▶ **COMPITI DA SVOLGERE**:
A) Nel testo sulla lettera Peh, quale valore numerico le attribuisce la Cabala?
B) Indica se ciascuna affermazione concorda con il testo sulla lettera Peh: (i) la Peh è la diciassettesima lettera dell’alfabeto ebraico; (ii) la forma della lettera è una bocca chiusa; (iii) il valore 17 corrisponde a una parola ebraica che significa "buono".
C) Spiega, per favore, perché secondo il testo sulla lettera Peh l’unione delle lettere "ayin" e "peh" rappresenta il contatto e la comunicazione.

▶ **BRANO**:
===

"Gridatelo dai tetti...."

Pillole dal Libro: LA BOCCA DI DIO  di  Marilena Marino

Peho “Pei” è la diciassettesima lettera dell’alfabeto ebraico e quello fenicio e corrisponde alla “p” latina, e altre corrispondenze con l’alfabeto greco e cirillico.

La sua forma è una bocca aperta con un dente in alto.

Il simbolo rappresenta una bocca e significa trasmissione orale, rivelazione.

La Cabala, che va intesa come la Dottrina ebraica diretta all’interpretazione simbolica del senso intimo e segreto della Bibbia, come è stato trasmesso per tradizione, attribuisce a questa lettera il valore numerico di 80, e cioè gli anni che aveva Mosè quando guidò Israele fuori dall’Egitto e quando ricevette la Torah.

Altri significati che gli vengono dati sono il valore di 17 che è il valore numerico della parola ebraica “tov” che significa “buono”.

E anche il valore derivato dall’unione delle due lettere “ayin” e “peh” che hanno per significato l’unione del contatto degli occhi e, cioè, della Torah scritta, e della bocca della Torah orale, rappresentando così una forma esplicita del “contatto” e della “comunicazione”.

===

▶ **Voci sulla ricerca di parole ed elementi**:
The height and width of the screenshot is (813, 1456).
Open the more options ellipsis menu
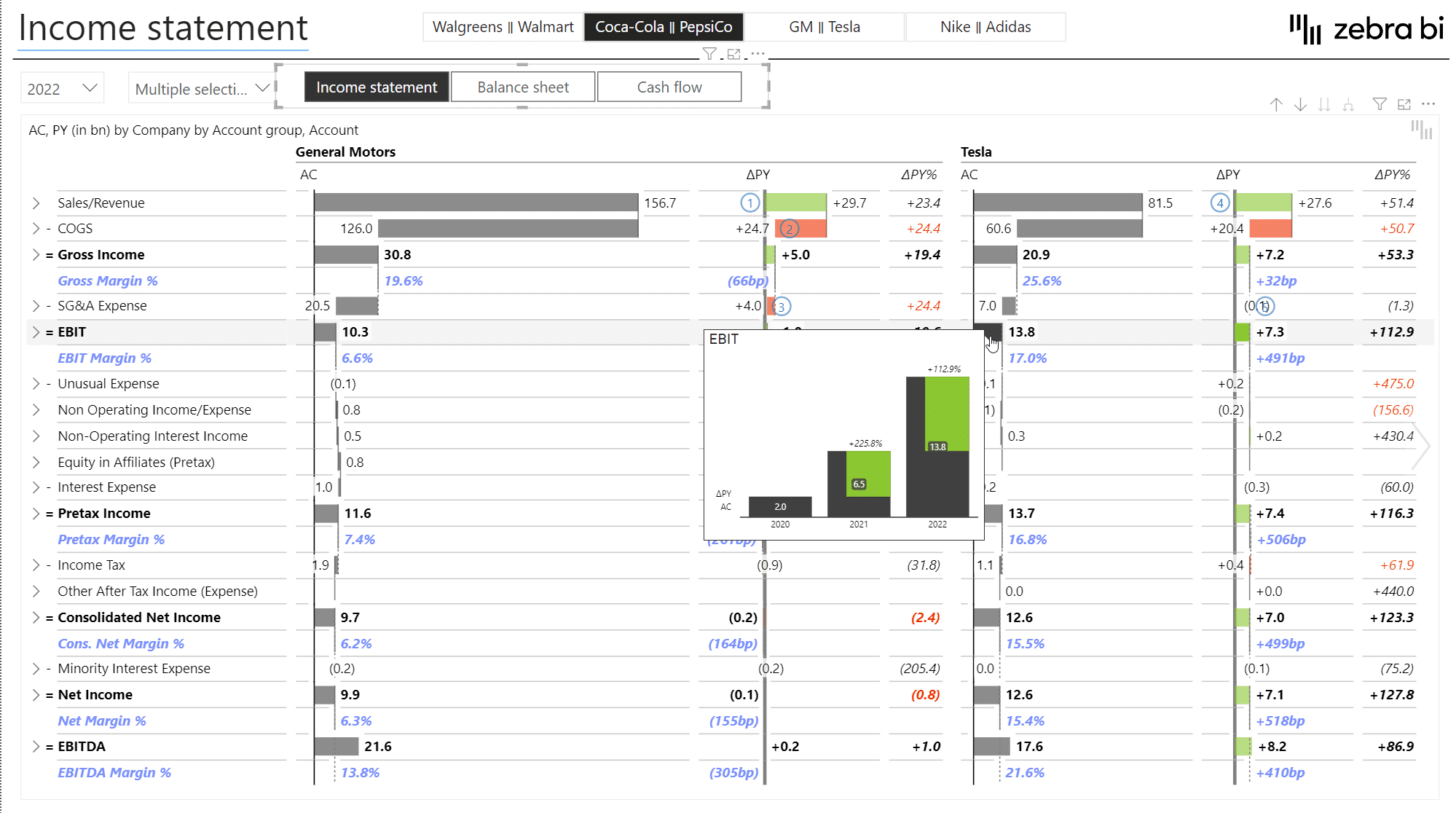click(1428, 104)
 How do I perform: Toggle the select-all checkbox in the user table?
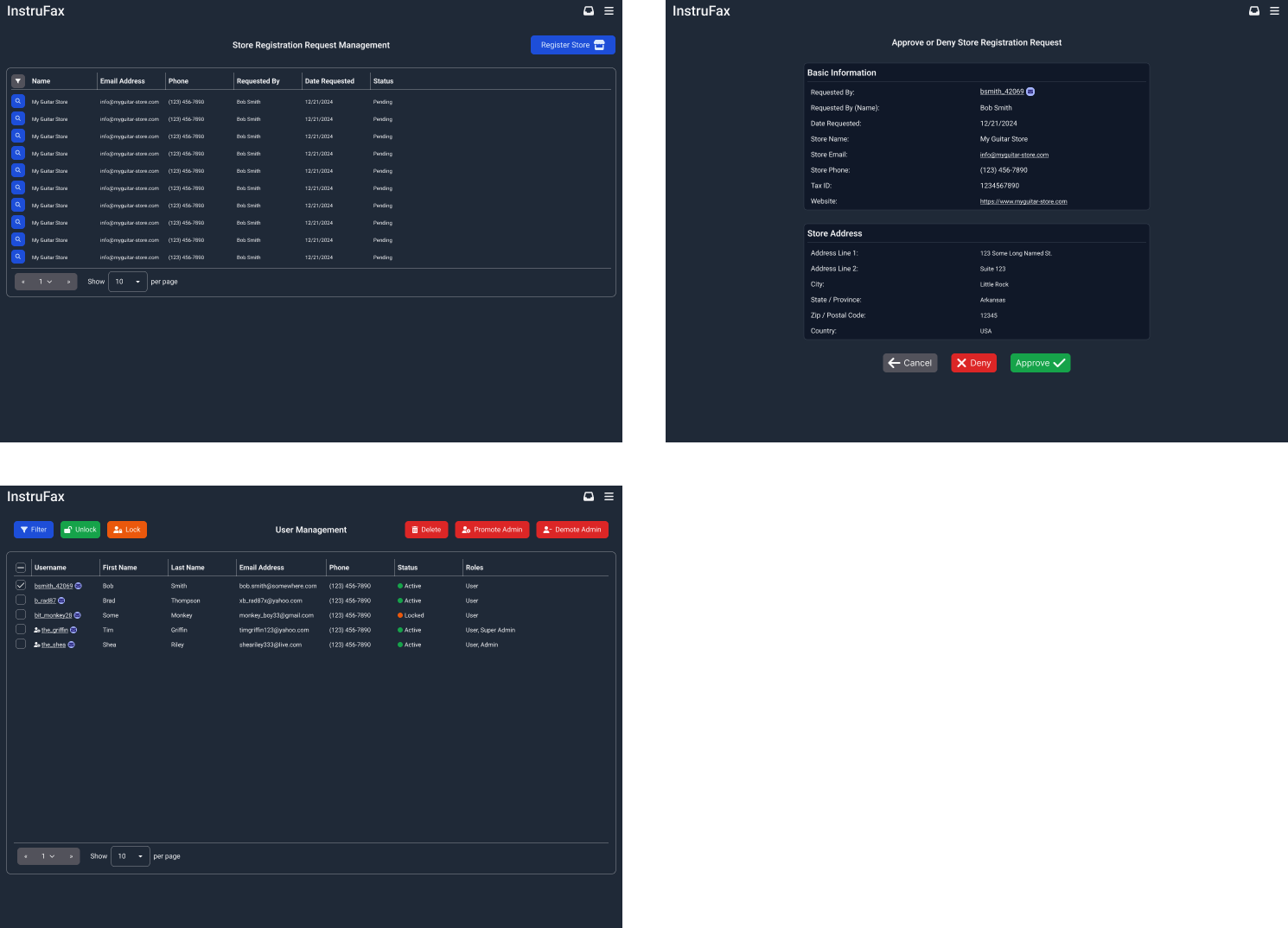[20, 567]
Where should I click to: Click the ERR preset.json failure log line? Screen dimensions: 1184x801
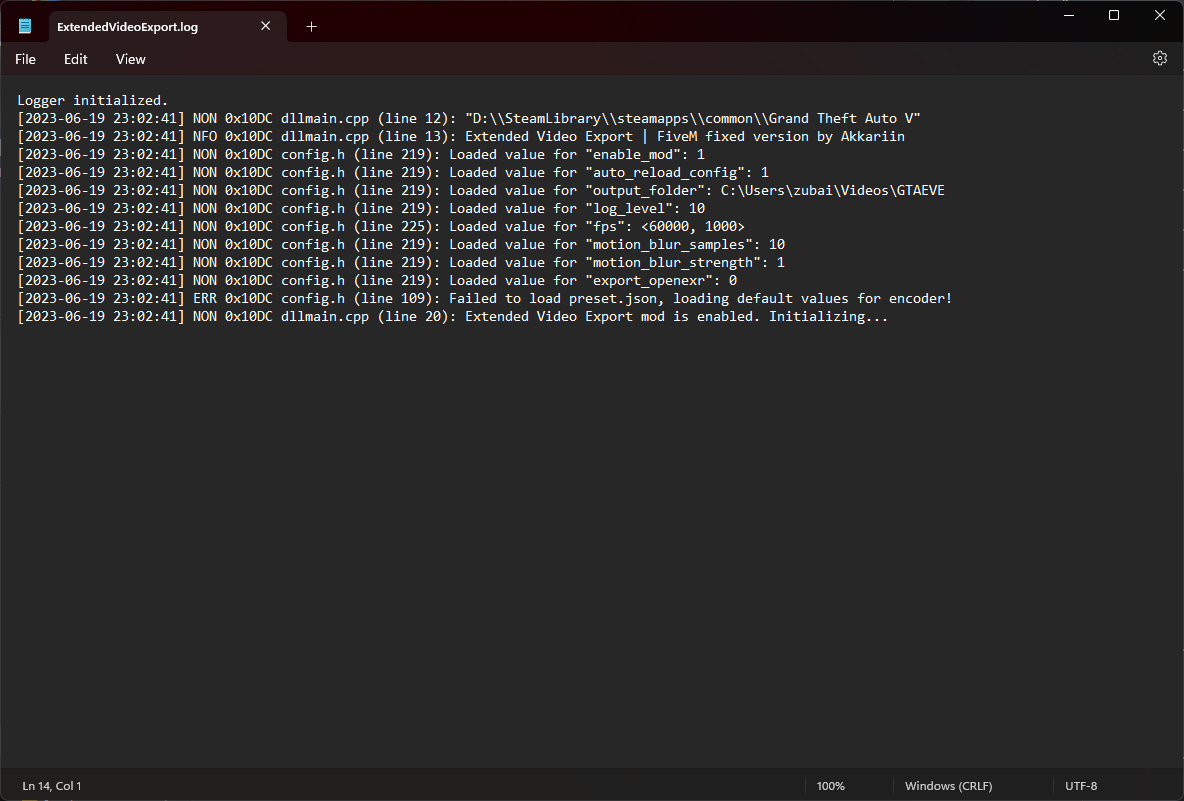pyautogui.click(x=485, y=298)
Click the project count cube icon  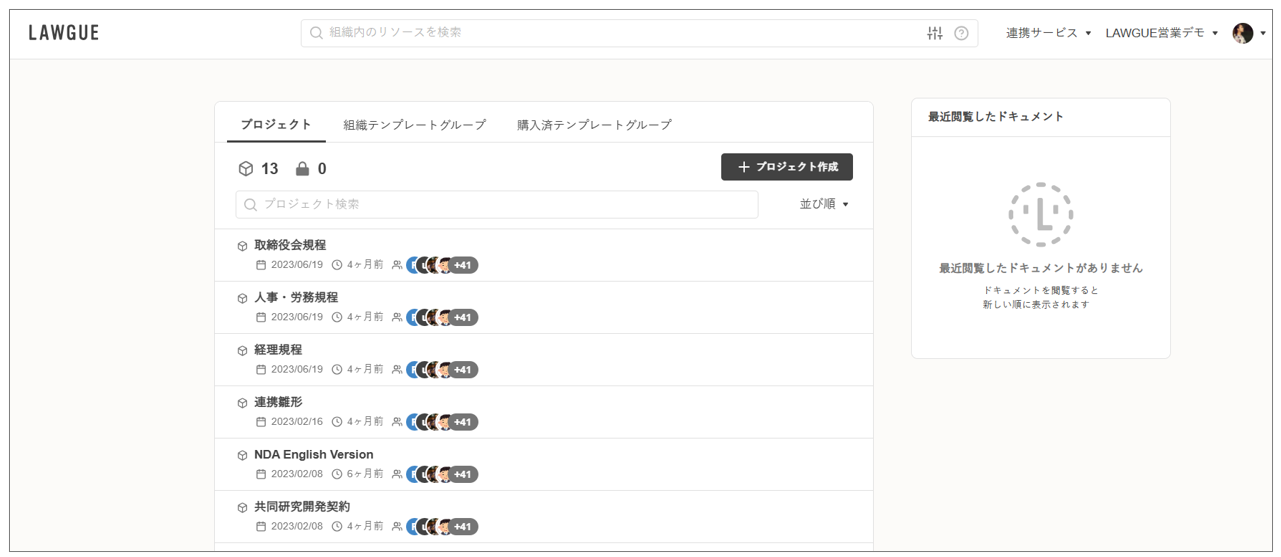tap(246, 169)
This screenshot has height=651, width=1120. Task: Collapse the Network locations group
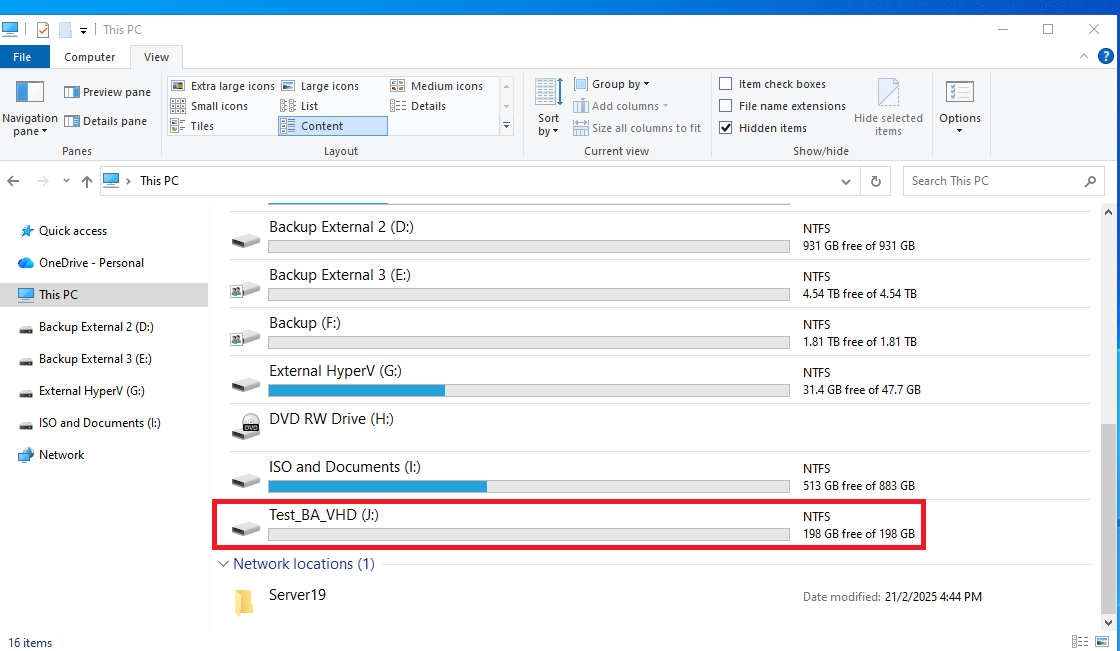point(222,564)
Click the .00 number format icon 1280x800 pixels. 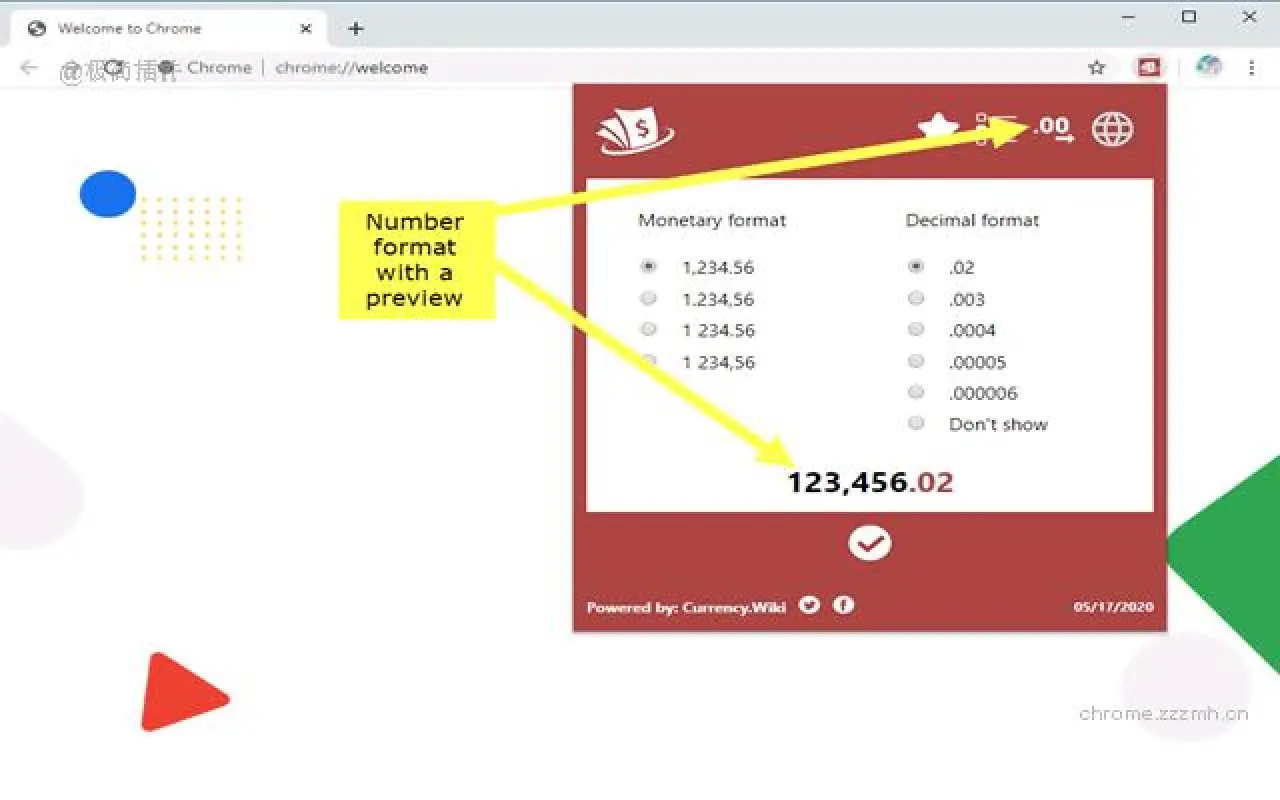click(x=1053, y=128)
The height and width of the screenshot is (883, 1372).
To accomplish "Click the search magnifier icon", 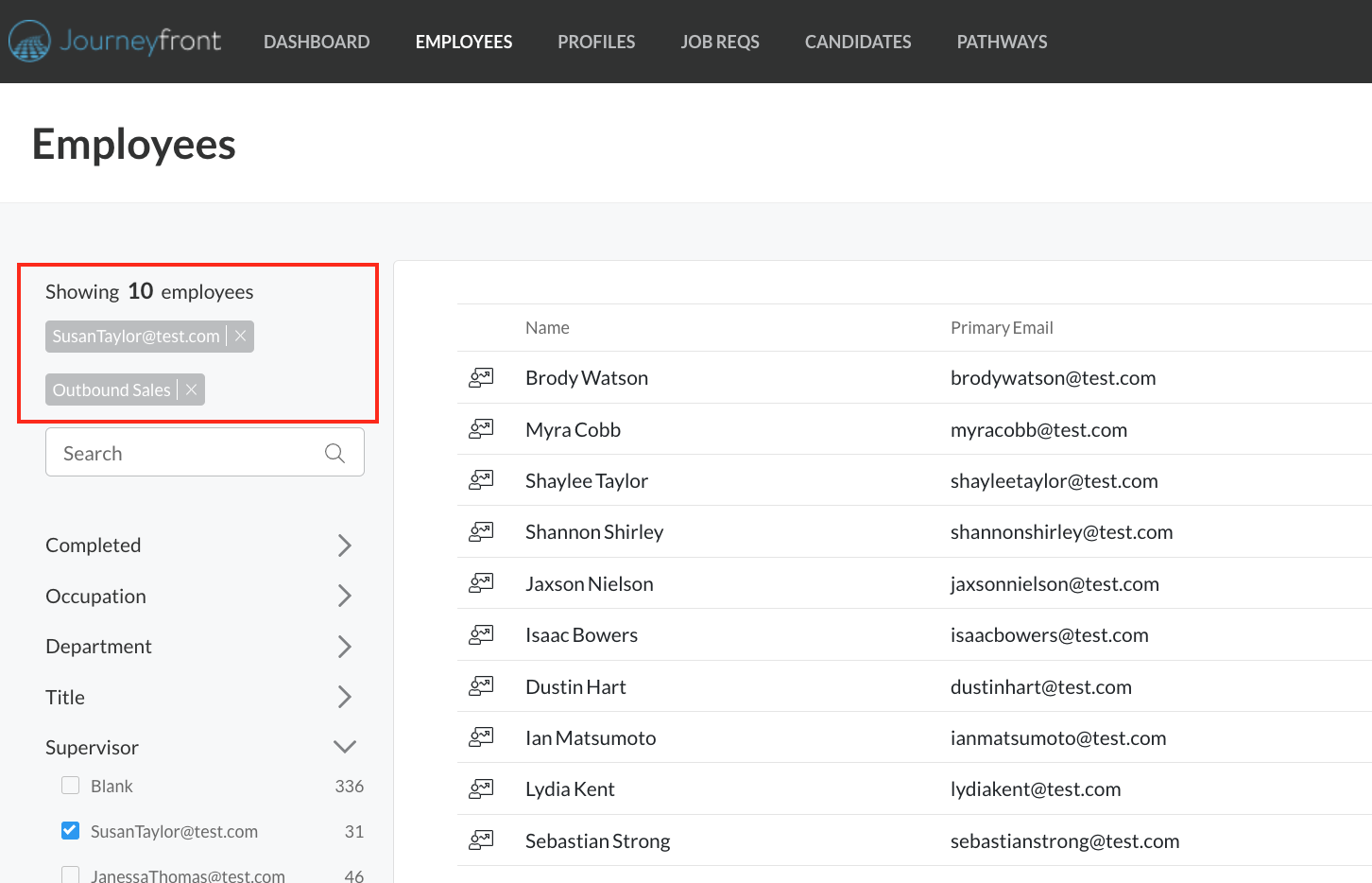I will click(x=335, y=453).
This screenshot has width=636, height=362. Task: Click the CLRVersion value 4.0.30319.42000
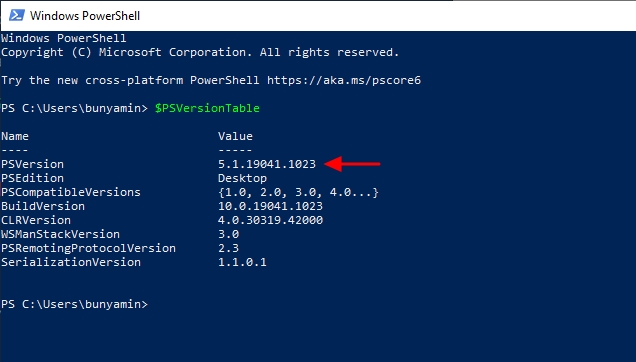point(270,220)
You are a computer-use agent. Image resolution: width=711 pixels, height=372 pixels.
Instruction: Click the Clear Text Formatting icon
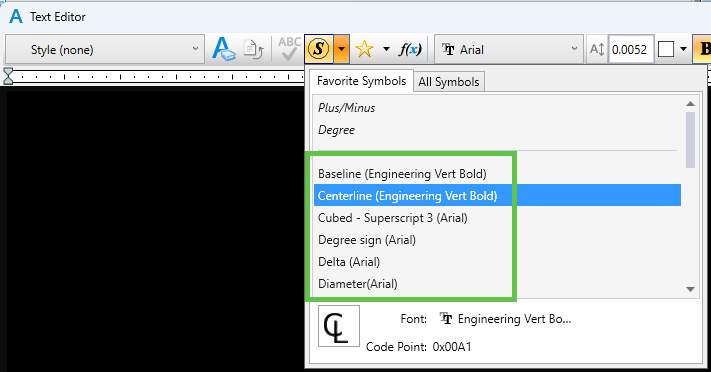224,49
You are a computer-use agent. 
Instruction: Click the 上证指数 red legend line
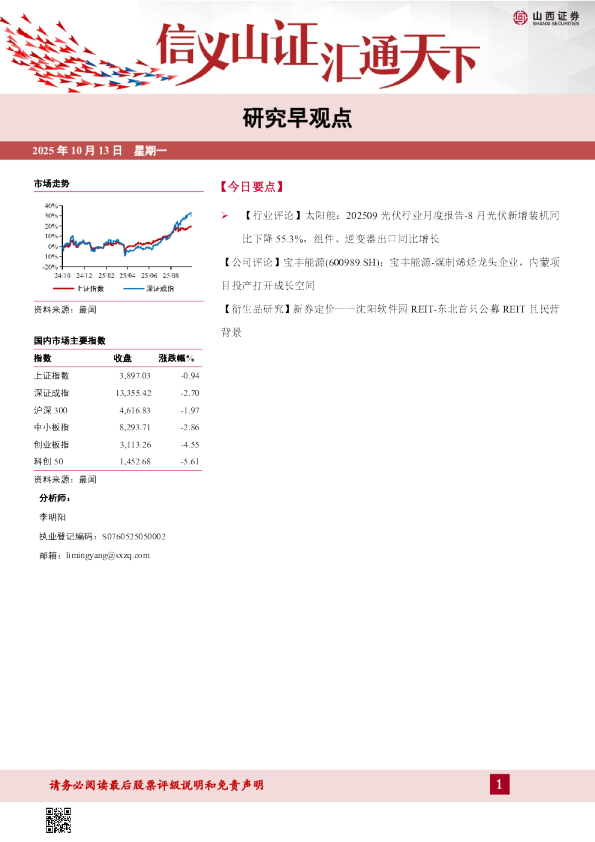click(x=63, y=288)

===

▶ **RISPOSTE PER COMPITO**:
A) Il valore di 80, cioè gli anni che aveva Mosè quando guidò Israele fuori dall’Egitto e ricevette la Torah.

B)
(i) Sì: "è la diciassettesima lettera dell’alfabeto ebraico e quello fenicio"
(ii) No: "La sua forma è una bocca aperta con un dente in alto."
(iii) Sì: "il valore numerico della parola ebraica “tov” che significa “buono”"

C) Le due lettere uniscono il contatto degli occhi, cioè la Torah scritta, e la bocca, cioè la Torah orale. Da questa unione deriva la loro forma esplicita di "contatto" e "comunicazione".